Re: linker-tables v5 testing
From: Luis R. Rodriguez
Date: Wed Nov 30 2016 - 22:15:59 EST
On Wed, Nov 30, 2016 at 6:51 PM, Nicholas Piggin <npiggin@xxxxxxxxx> wrote:
> On Wed, 30 Nov 2016 18:38:16 +0100
> "Luis R. Rodriguez" <mcgrof@xxxxxxxxxx> wrote:
>
>> On Wed, Nov 30, 2016 at 02:09:47PM +1100, Nicholas Piggin wrote:
>> I actually no longer have a need to have module-common.lds generated given
>> I no longer am using macro wrappers or helpers. IMHO it would be still be
>> useful to have this generated but I think we can do this separately so
>> I can drop these patches and we can address this after?
>
> Okay.
OK dropped.
>> > - Breaking up the input section descriptions like that in the linker
>> > script is not what we want AFAIKS. It forces the linker to put them
>> > in different locations.
>>
>> What is wrong with that ? Separating linker table and section ranges is
>
> It's not that you separate those, of course you need that. It's that
> you also separate other sections from the input section descriptions:
>
> - *(.text.hot .text .text.fixup .text.unlikely) \
> + *(.text.hot .text) \
> + *(SORT(.text.rng.*)) \
> + *(.text.fixup .text.unlikely) \
>
> [snip]
And ?
>> > Broader issues:
>> >
>> > - I still think calling these "sections" and "de facto Linux sections"
>> > etc. is a bit confusing, especially because assembler sections are
>> > also involved. Region, array, blob, anything. Then you get "section
>> > ranges" and "linker tables". Fundamentally all it is is a linear memory
>> > allocator for static data which is decentralized in the source code
>> > (as opposed to centralized which would just be `u8 mydata[size]`).
>>
>> You are right, sorry I had not updated that part of the documentation yet.
>> I had a big nose dive into the ELF specifications after I wrote that
>> documentation and as per ELF specs all we have here are sections using
>> SHT_PROGBITS (@progbits on most architectures, on ARM this is %progbits)
>> and then we have "Special sections" [0] (one is .init for example).
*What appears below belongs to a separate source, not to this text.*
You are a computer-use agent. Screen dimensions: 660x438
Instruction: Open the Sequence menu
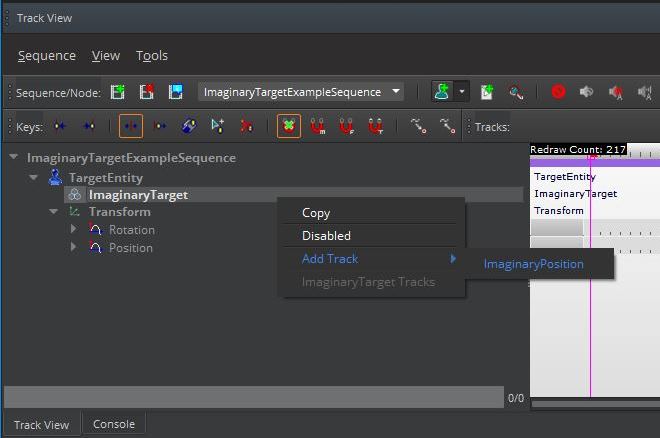pyautogui.click(x=46, y=56)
The
>> SHT_PROGBITS is a section type which can be used on programs to specify
>> a section is custom and its use is defined by the program itself. Now,
>> some of the "Special sections" though also have SHT_PROGBITS -- and because
>> of this it implicates programs can further customize these sections. This
>> is precisely why we can customize .init further on Linux for instance.
>>
>> I think just calling them Linux sections suffices then. Thoughts?
>
> I suppose. I don't have a much better idea so I'll end the bikeshedding
> it. Oh just one last splash of paint: the other thing is "linker tables".
> If you call the general concept a linux section, then can linker tables
> be linux section tables, or linux section arrays?
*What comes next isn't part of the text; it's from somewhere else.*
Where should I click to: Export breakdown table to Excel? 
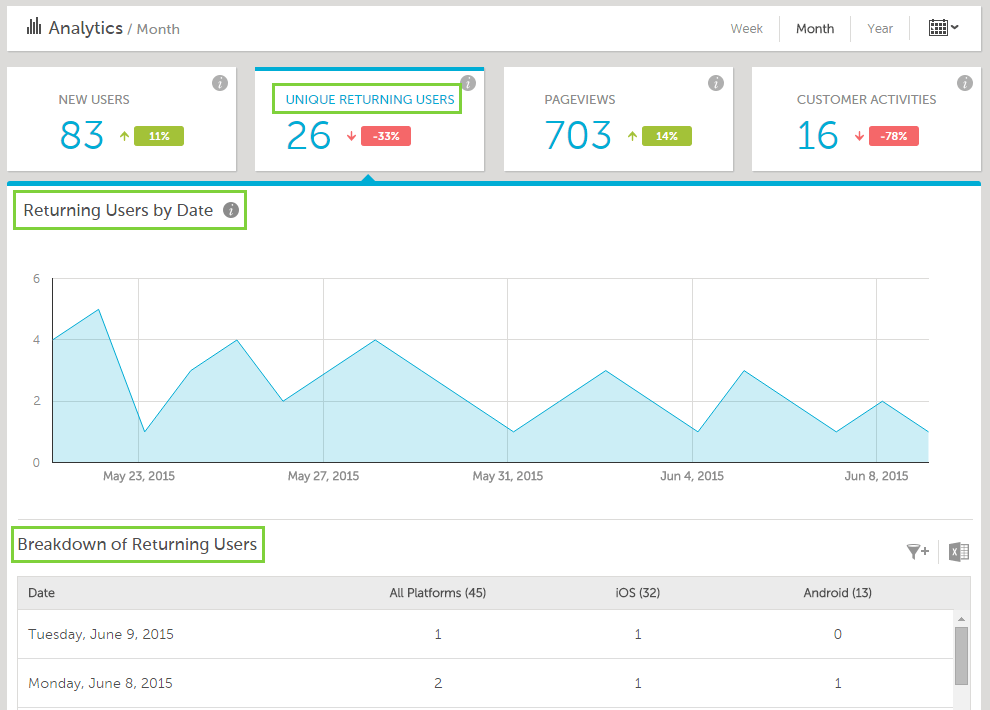pos(959,551)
I stuck with "linker tables" as iPXE was a huge source of inspiration
and that's what they called their solution. What we have is very
different and their purpose is only one option for us now. Sure..
"linker section tables" and "linker section ranges".
>> > - It would be nice to just clearly separate the memory allocator function
>> > from the syntatic sugar on top.
>>
>> Sorry I do not follow. What exactly do you mean by this?
>>
>> > Actually I think if the memory allocation
>> > and access functions are clean enough, you don't need anything more.
>>
>> Sorry I still do not follow.
>>
>> > If we have an array of pointers and size, it's trivial C code to iterate over
>> > it. If it needs to have a set of LINKTABLE accessors over the top of it
>> > for this use case, then that would seem to be a failure of the underlying
>> > API, no?
>>
>> Still did not get it.
>
> Well fundamentally the linker table is just a way to declare some type of
> array that any code can add some elements to, right?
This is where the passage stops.